Privacy Policy

Last updated: June 2026

RCTD Holdings (Pty) Ltd (Reg. 2013/177609/07) ("we", "us", "the Company") operates OHS Risk Assessment Pro, available at risk.rctdholdings.co.za. We are committed to protecting your personal information in accordance with the Protection of Personal Information Act 4 of 2013 (POPIA).

1. Information we collect

Account information: name, email address, username, company name and the user role assigned within your organisation.
Payment information: processed securely by our payment provider, PayFast. We do not store your card or banking details on our servers.
Service data: the risk assessments, hazards, controls and related records that you and your users create in the platform.
Technical data: session cookies and basic log data needed to operate and secure the service.

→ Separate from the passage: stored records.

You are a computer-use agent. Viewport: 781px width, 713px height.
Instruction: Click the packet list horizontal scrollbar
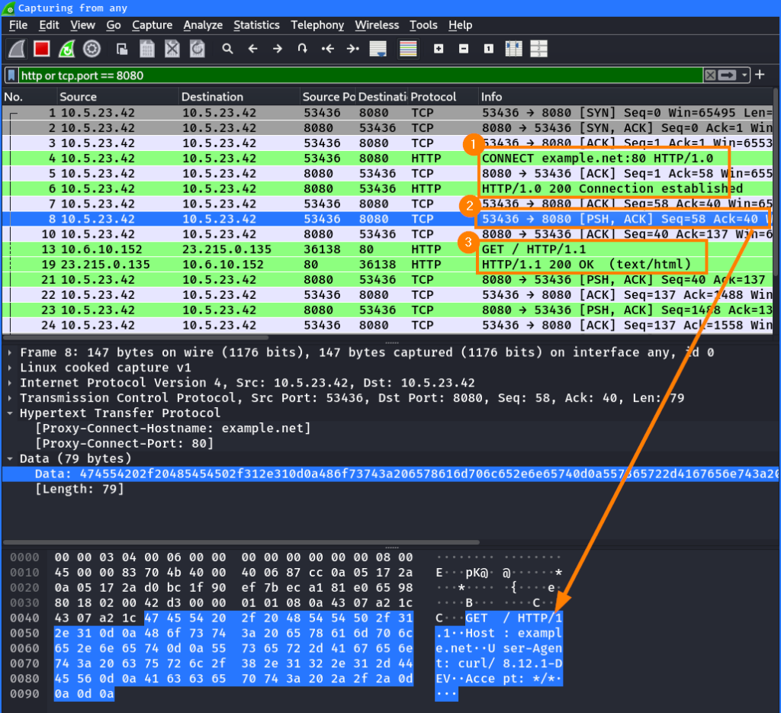pos(137,338)
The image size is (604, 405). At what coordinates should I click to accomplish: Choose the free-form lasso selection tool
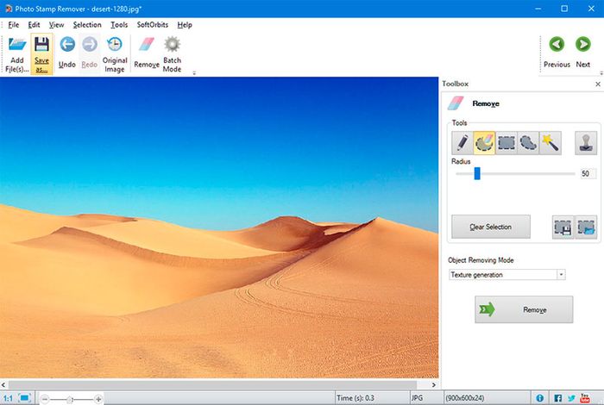(529, 142)
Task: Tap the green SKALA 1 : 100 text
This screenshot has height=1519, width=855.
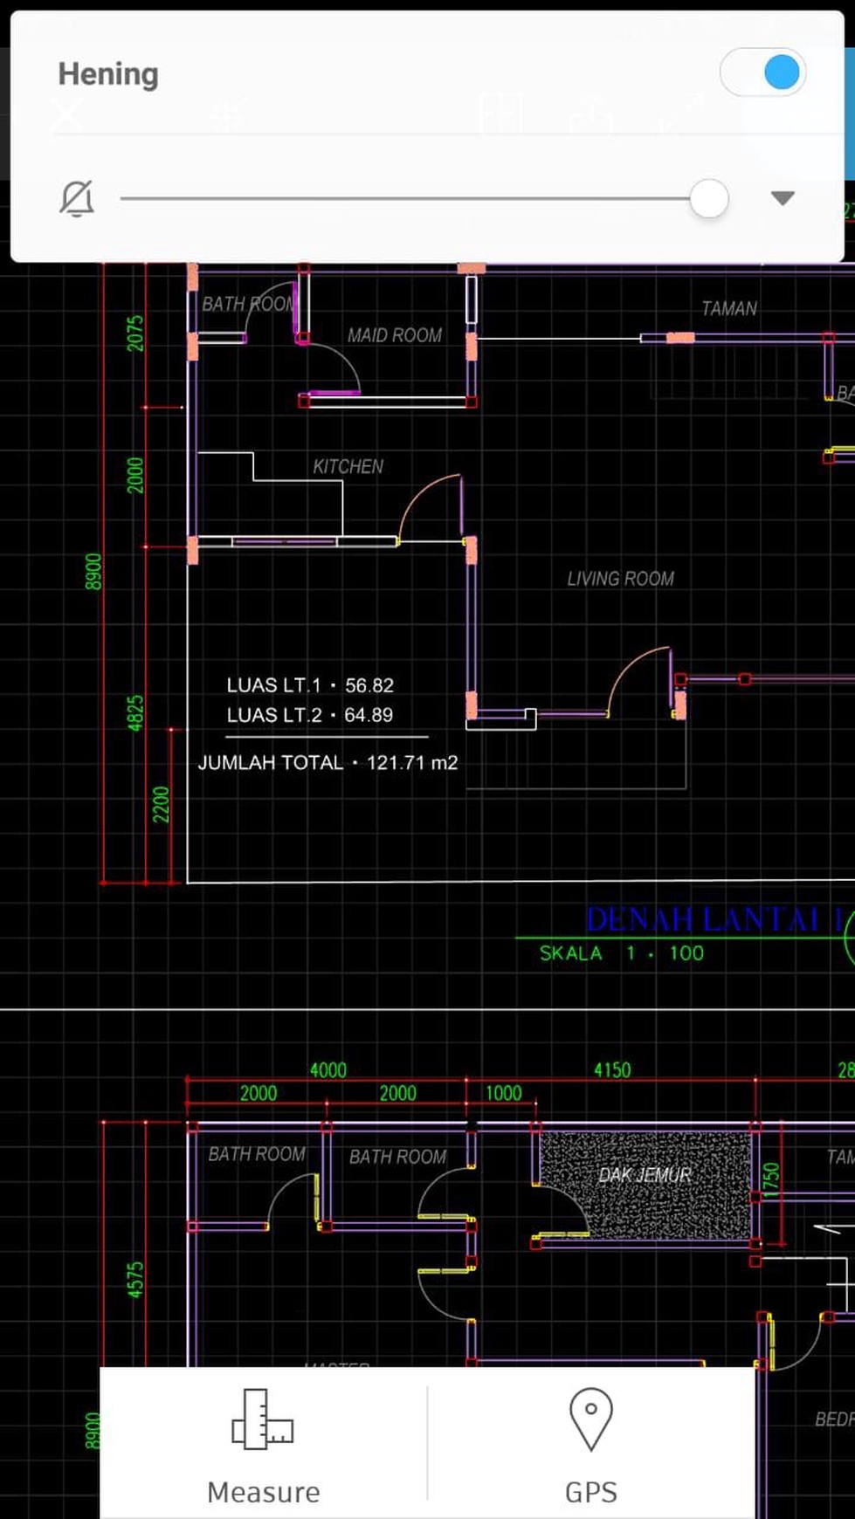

2. Why we process your information

To create and manage your account and provide the platform.
To process payments and issue licences and invoices.
To send service communications (licence keys, renewal and expiry notices, support).
To maintain the security, integrity and availability of the service.
To comply with our legal and regulatory obligations.

3. Legal basis

We process personal information where it is necessary to perform our contract with you, to comply with the law, to pursue our legitimate interests in operating the service, and/or with your consent.

4. Sharing of information

We do not sell your personal information. We share it only with:

PayFast (Payfast (Pty) Ltd) — to process payments;
Our hosting provider — to host the platform on infrastructure located in South Africa;
Authorities or advisors where required by law.

5. Security

We apply appropriate technical and organisational measures, including encryption of sensitive fields, encrypted transport (HTTPS), hashed passwords, role-based access control and tenant isolation so that one customer cannot access another customer's data.

6. Retention

We retain your information for as long as your account is active and thereafter only as long as necessary to meet legal, accounting or reporting requirements. On cancellation you may request an export of your data, after which it may be deleted in line with our retention schedule.

7. Your rights under POPIA

You have the right to access, correct or delete your personal information, to object to processing, and to lodge a complaint. To exercise these rights, contact us at info@rctdholdings.co.za.

You may also complain to the Information Regulator (South Africa): inforegulator.org.za, email enquiries@inforegulator.org.za / POPIAComplaints@inforegulator.org.za.

8. Information Officer

The Information Officer, RCTD Holdings (Pty) Ltd, Kempton Park, Gauteng, South Africa. Email: info@rctdholdings.co.za.

9. Changes

We may update this policy from time to time. The current version is always available at risk.rctdholdings.co.za/legal/privacy.